More recent versions of the character, however, have him abandoning the few moral codes he followed previously — he went on a universe-wide campaign against magic, killing thousands of people in the process, and later set up shop in Gotham City and later El Paso, gorily killing people who had killed others — including those who had killed in self-defense and those who had accidentally killed. At one point, the Spectre even refused to save an abducted child so he could kill her murderer after she died.

Just to sum up — we’ve got an omnipotent and omniscient character who spends his time killing black people in tenement apartments and Hispanic people in El Paso prisons, while completely refusing opportunities to: wax the Joker, who’s killed thousands of people; shut down the Sinestro Corps War by wiping out genocidal maniacs like the resurrected Anti-Monitor, Sinestro, and Superboy-Prime; take out a few dozen murderous dictators and serial killers worldwide.

This isn’t a heroic character. He’s not even much of a villain — if he was, he’d be threatening to blow up the Earth with a Holy Hand Grenade of Antioch. The Spectre is, as currently written, just a very, very, very poor character.

“So is there any hope for the Spectre, Scott? Can anything be done to save the character?”

Glad you asked. Here’s what I’d do.

Our main problem is that we’ve got a character with no limitations on his abilities or powers, and no limitations on his actions. He determines that someone has killed another person, commits a horrific/ironic execution, and then goes away, suffering no penalties or condemnations. Essentially, he’s far, far too powerful to function as a hero. Sure, you could bring him out during big cosmic events to smack down the cosmic villain — but that’s not exciting or interesting. He needs, frankly, to be weakened, but his status as “Spirit of God’s Vengeance” is just too cool a hook to discard.

So if I were writing a Spectre comic: The Spectre would be brought before the Presence itself (DC’s preferred name for God) and accused of serving his own ego instead of God’s wrath. He’s been indulging his own desire for bloody revenge, extracting unjust punishments, overriding the judgment and opinion of his human host, and letting a black-and-white attitude substitute for a godly sense of justice, mercy, and forgiveness. It’s not that the Presence wants murderers to get off scot-free — but the cause of eternal justice is not served by eviscerating a toddler who accidentally starts a forest fire while playing with matches.
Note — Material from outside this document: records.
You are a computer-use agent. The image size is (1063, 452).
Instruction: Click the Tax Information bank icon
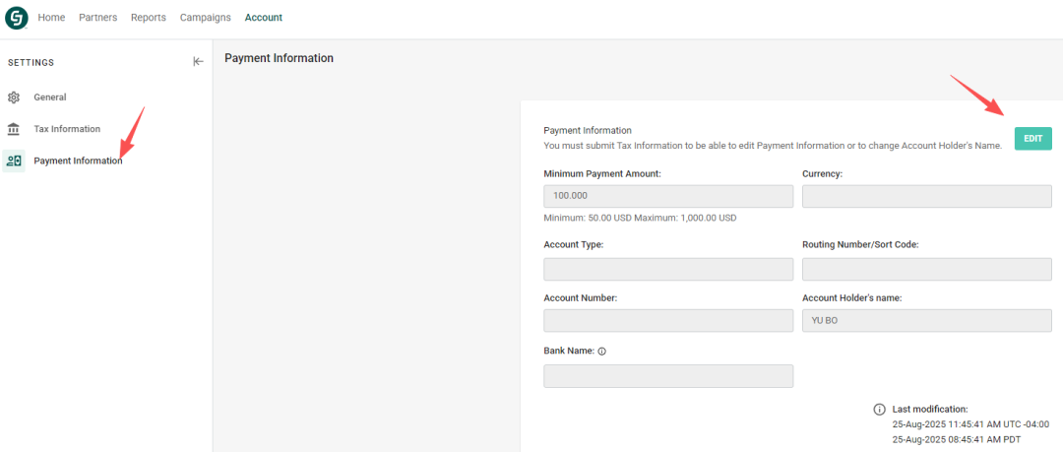coord(14,129)

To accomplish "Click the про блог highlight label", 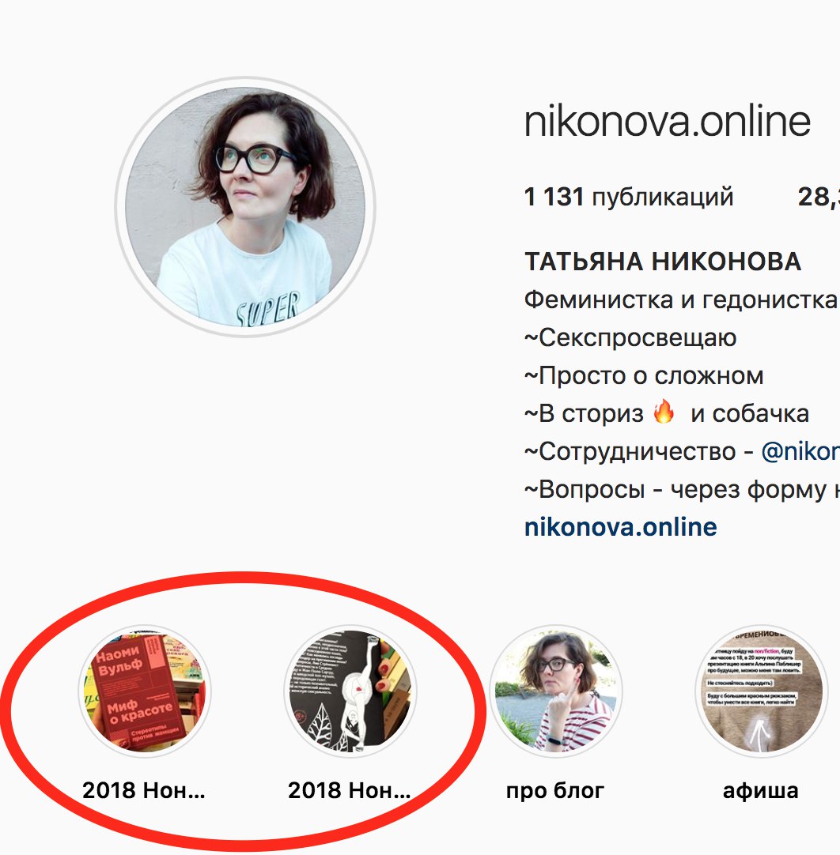I will (555, 791).
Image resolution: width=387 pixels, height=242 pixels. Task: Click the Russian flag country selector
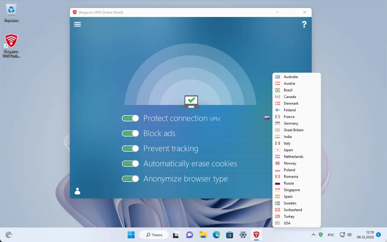click(267, 118)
So to force the Spectre to learn humility, the Presence strips him of most of his abilities and assigns him to function solely as an ghostly assistant to different murdered souls. When certain people are killed, the Spectre is assigned to them to help them discover their killer and determine the punishment that will be administered. At that time, the Spectre is empowered to merge temporarily with the murdered soul, mete out the punishment, then transport the soul to the afterlife.
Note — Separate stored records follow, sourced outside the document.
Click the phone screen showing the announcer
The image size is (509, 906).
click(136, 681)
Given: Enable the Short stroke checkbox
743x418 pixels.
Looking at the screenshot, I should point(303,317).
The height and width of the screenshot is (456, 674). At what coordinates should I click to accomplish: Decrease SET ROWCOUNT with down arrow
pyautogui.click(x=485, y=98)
For example: The Spectre could be assigned to a suburban housewife killed in an apparent drive-by shooting. The housewife’s ghost and the Spectre end up hanging out and slowly determining who her actual murderer was (Teenaged gangsta? Greedy spouse masquerading as a gang member to throw off suspicion? Accidental ricochet by a neighbor cleaning his hunting rifle?). At that time, the housewife and the Spectre merge into what is, basically, a giant ghostly version of the housewife wearing a scary green cloak, and renders judgment. If the housewife wants her killer chopped into kibble, that’s what happens. If she’s merciful, or feels the crime isn’t deserving of death, she may end up only capturing the killer for the police, or forcing him to feel eternal remorse, or even letting him go free.

And after that, the Spectre gets assigned to a new crime and a new victim. Sometimes, the victims will be innocent, sometimes as bad as their killers, sometimes much, much worse. Sometimes, the victims will want the traditional gory demise for their killer, sometimes they’ll want a less violent punishment. Either way, the Spectre is going to be forced to learn more about the perpetrators and the victims of crimes.

And if any cosmic crises pop up, the Presence is going to temporarily empower the Spectre to function as the nigh-omnipotent Wrath of God again. Hey, the Presence may be pissed at the Spectre’s attitude and behavior, but he’s willing to let him help punch Imperiex in the snoot…

So there’s my prescription for fixing the Spectre. Whatcha think? (And remember, the only correct answer is “You’re right, Scott! You’re handsome and a genius! Go get some ice cream!”)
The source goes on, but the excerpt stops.